12. Déterminisme. Croyance au hasard et suprstition. Points de vue (3)

[1] [2] [3]

Il n'entre d'ailleurs pas dans mes intentions d'aggraver les différences, déjà assez grandes, qui existent entre la conception psychanalytique et la conception courante des actes manqués. Je préfère attirer l'attention sur des cas où ces différences se trouvent plutôt atténuées. Dans les cas les plus simples et les moins accentués de lapsus de la parole et de l'écriture, où il s'agit d'une simple fusion de mots où d'une omission de mot ou de lettres, les interprétations compliquées ne sont pas de mise. Du point de vue de la psychanalyse, il faut affirmer qu'il s'agit dans ces cas d'un trouble quelconque de l'intention, mais on se trouve dans l'impossibilité de dire quelle est l'origine du trouble et quel est le but auquel il vise. Il n'a d'ailleurs réussi qu'à manifester son existence. Dans ces mêmes cas, on constate l'intervention de facteurs dont nous n'avons jamais nié l'existence et qui, comme la ressemblance phonétique et certaines associations psychologiques, ne peuvent que favoriser la production du lapsus. Mais, du point de vue scientifique, il est raisonnable d'exiger que ces cas rudimentaires de lapsus de la parole, ici de l'écriture, soient jugés d'après des cas plus prononcés et mieux accentués, dont l'examen a fourni des indications d'une justesse incontestable sur le déterminisme des actes manqués.

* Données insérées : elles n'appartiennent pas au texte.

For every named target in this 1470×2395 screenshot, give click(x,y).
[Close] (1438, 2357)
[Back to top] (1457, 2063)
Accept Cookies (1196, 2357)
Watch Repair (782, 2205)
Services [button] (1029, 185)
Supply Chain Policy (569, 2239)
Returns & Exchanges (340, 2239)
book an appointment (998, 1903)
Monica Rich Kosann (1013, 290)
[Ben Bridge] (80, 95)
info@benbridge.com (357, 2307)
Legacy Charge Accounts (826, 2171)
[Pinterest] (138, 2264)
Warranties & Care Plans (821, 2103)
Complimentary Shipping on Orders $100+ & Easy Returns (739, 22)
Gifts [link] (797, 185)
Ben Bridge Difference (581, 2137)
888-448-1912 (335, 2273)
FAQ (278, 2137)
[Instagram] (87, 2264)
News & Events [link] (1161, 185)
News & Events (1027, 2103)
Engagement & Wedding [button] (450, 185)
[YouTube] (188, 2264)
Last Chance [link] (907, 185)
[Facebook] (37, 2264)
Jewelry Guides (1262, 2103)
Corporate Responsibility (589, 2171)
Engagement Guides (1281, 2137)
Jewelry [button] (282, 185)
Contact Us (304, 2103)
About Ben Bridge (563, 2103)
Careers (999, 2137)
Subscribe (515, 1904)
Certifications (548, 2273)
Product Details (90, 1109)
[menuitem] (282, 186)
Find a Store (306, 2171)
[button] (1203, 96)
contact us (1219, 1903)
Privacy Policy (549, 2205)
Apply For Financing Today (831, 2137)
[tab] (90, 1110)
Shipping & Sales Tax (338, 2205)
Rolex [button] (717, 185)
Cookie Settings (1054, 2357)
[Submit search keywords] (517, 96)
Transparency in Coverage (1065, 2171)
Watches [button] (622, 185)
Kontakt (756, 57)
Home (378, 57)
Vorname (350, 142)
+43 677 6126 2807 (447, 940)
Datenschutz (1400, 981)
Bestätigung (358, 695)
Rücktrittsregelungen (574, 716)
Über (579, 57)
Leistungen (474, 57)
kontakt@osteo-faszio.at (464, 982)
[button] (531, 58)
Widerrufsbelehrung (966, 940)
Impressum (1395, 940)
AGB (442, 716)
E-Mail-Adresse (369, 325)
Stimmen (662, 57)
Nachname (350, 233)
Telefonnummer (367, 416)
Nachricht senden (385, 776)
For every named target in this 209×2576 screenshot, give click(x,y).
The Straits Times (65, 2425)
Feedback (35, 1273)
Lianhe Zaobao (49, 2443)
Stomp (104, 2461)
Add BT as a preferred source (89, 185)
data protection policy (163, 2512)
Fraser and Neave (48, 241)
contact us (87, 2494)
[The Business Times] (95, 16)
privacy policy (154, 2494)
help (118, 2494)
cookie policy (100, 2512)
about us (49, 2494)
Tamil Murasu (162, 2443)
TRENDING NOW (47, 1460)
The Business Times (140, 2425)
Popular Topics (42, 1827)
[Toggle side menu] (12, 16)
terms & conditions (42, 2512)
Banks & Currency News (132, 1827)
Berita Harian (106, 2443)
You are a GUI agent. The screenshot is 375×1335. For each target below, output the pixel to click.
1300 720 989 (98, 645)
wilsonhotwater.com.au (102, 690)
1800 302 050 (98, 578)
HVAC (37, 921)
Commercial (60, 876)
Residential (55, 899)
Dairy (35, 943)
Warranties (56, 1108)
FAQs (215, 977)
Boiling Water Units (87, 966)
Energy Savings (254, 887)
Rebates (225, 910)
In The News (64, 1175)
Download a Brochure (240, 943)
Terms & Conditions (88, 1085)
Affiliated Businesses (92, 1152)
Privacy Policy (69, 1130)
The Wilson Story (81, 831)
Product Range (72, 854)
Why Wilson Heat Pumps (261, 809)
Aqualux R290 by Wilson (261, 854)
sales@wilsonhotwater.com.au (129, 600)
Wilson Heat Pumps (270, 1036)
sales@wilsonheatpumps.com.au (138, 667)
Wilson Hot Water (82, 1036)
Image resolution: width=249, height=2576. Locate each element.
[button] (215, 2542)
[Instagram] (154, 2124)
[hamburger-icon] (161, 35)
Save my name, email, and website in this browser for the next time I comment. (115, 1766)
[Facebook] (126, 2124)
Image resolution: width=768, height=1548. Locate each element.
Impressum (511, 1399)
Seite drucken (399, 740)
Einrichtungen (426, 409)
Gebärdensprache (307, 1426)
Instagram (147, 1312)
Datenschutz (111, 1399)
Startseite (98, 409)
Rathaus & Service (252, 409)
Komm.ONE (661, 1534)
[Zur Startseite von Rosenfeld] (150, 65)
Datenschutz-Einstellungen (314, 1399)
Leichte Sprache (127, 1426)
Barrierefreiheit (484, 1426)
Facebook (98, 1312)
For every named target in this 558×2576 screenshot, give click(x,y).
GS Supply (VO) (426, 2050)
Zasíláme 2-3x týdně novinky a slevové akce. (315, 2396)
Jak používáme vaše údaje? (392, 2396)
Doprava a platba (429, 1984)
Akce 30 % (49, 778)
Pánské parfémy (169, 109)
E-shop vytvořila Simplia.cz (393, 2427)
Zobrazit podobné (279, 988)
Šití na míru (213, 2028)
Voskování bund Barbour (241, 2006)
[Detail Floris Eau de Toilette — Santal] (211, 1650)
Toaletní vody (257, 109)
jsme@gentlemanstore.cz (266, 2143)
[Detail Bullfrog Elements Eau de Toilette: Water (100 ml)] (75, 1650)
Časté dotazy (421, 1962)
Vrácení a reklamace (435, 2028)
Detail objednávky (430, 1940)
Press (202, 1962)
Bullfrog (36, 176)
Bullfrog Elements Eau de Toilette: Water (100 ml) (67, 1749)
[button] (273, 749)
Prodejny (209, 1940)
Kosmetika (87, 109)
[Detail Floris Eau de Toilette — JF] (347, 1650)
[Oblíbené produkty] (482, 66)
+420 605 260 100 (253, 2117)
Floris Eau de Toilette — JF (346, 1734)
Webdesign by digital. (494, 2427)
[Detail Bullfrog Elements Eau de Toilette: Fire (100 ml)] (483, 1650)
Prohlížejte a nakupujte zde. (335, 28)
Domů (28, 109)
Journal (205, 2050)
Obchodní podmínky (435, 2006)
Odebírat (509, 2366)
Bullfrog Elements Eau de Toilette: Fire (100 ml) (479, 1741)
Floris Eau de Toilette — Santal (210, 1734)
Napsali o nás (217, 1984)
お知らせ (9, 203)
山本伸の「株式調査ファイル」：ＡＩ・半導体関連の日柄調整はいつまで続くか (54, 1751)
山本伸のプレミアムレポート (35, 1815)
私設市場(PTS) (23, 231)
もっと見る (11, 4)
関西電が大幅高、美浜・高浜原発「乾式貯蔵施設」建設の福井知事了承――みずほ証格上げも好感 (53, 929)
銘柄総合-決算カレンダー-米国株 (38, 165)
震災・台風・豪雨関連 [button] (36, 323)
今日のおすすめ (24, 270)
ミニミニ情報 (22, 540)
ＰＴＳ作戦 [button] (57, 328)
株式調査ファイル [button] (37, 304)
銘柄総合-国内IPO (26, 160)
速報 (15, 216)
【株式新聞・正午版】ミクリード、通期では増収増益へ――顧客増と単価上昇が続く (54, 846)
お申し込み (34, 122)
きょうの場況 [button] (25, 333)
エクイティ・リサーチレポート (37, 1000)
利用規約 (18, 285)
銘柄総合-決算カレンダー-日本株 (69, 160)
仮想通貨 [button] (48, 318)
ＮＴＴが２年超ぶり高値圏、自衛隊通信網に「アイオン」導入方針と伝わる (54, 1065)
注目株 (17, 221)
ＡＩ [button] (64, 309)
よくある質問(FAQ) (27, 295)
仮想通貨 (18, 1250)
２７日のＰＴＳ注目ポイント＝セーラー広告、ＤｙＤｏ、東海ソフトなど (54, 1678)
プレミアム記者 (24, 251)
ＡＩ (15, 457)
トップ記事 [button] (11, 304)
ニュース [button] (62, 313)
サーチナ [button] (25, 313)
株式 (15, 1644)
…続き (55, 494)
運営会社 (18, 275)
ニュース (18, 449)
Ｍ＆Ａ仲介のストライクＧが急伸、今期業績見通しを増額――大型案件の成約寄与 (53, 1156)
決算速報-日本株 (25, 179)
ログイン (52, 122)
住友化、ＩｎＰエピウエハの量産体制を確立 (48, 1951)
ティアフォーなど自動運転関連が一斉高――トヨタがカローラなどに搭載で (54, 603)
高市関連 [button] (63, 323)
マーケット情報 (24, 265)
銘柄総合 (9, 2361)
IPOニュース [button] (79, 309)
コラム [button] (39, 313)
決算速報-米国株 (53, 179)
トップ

VI. Depuis nos considérations sur les lapsus de la parole, nous nous sommes contentés de montrer que les actes manqués ont une motivation cachée, et nous nous sommes servis de la psychanalyse pour nous frayer une voie vers la connaissance de cette motivation. Quant à la nature générale et aux particularités des facteurs psychiques qui s'expriment dans les actes manqués, nous ne nous en sommes guère occupés jusqu'à présent ou, du moins, nous n'avons pas essayé de les définir de plus près de et rechercher les lois auxquelles elles obéissent. Nous ne nous proposons pas d'épuiser ici le sujet, car les premiers pas que nous ferions dans cette voie nous montreraient qu'il doit être abordé par un autre côté. On peut, à ce propos, formuler plusieurs questions que je me bornerai à citer en en montrant la portée:

1° Quel est le contenu et quelle est l'origine des idées ct tendances qui s'expriment dans les actes accidentels et symptomatiques?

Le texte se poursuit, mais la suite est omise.